Make AI more than something that answers you. Make it remember you, grow with you, and truly accompany you.

CompanionChat, also presented as Anime Companion, is a local, privacy-first, continuously evolving AI companion project. It is not meant to be another tool-first, cloud-moderated voice assistant. The goal is to build something closer to a true companion: an AI that remembers the user over time, becomes more familiar through ongoing interaction, supports more expressive private conversation, and points toward a future product category built around edge-native companion devices rather than disposable chat windows.

Product Positioning

Anime Companion is an AI smart helmet concept that combines:

  • on-device large language models
  • voice interaction
  • persistent character memory
  • relationship growth
  • immersive wearable companionship

The hardware vision is a head-worn companion device for private interaction scenarios. Instead of treating AI as a cloud tool that only answers commands, the project explores how an AI character with memory, emotion-like continuity, and evolving familiarity can live inside a personal wearable product.

This repository currently focuses on the mobile/software side of that vision: the Android local AI stack, memory system, prompt system, role cards, and skill management.

The root app/ module is the only current Android application source. The old nested CompanionChat/ Android project directory has been removed; the CompanionChat name remains the product/repository name.

Software Overview

Anime Companion is a local AI private companion application designed for mobile usage scenarios.
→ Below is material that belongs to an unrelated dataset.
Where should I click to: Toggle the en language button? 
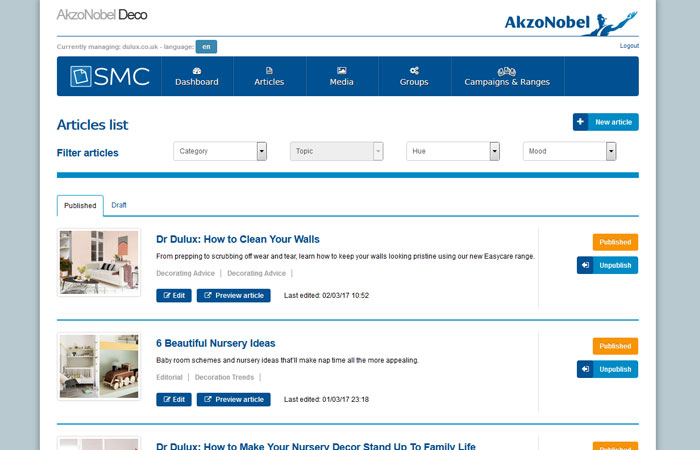pyautogui.click(x=206, y=46)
The product is centered on companionship instead of utility Q&A. It is built around four core directions:

  • character identity
  • long-term memory
  • relationship growth
  • voice interaction

The goal is to create an experience where the character does not behave like a disposable chat window. Instead, it gradually forms a stable impression of the user, keeps continuity across conversations, and feels more like a familiar companion than a one-off assistant.
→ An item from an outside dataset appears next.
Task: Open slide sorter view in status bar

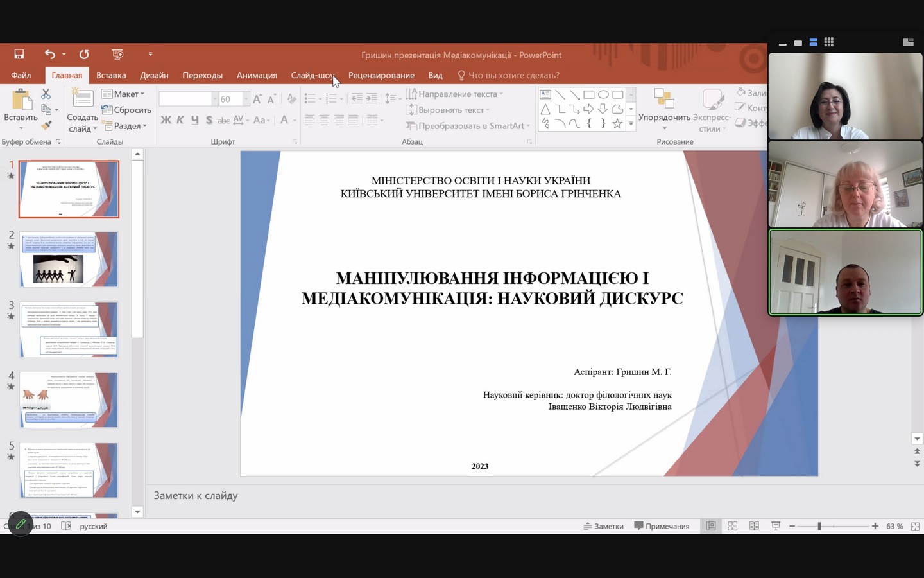Action: [732, 526]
Because the system runs on-device, it also aims to balance:

  • privacy protection
  • offline availability
  • low-latency interaction
  • user-controlled conversational boundaries

Hardware Overview

On the hardware side, Anime Companion does not treat the phone as the final form. The phone acts as the local intelligence hub, while the helmet acts as the immersive interaction layer. The helmet is designed to connect to the phone and provide a more advanced companion experience through real-world sensing and private feedback channels: noise-reduction audio playback for immersive voice output, a closed microphone design so speech is less noticeable to people nearby in public spaces, one-way-glass AR enhancement for character overlays and visual atmosphere, and a camera for environment understanding and future multimodal interaction. The overall direction is to create a premium, private, wearable companion product where AI is no longer just a screen-based chat box, but a persistent presence carried with the user.

Design Philosophy

The long-term vision of this project is not just "put an LLM into an app". The real ambition is to open a new direction for edge AI companions:

  • from cloud dependence to personal ownership
  • from generic assistants to persistent characters
  • from stateless replies to relationship continuity
  • from moderated public-assistant behavior to user-controlled private interaction
  • from phone-only interaction to wearable embodied companionship

In most current products, AI conversation still breaks in the same places:

  • the model forgets who you are
  • the personality resets between sessions
  • privacy-sensitive dialogue must leave the device
  • interaction is shaped by platform moderation rather than user intent
  • the assistant behaves like a tool, not a companion

Anime Companion attempts to solve these problems by combining local inference, memory, preference learning, role conditioning, and wearable intimacy into one system.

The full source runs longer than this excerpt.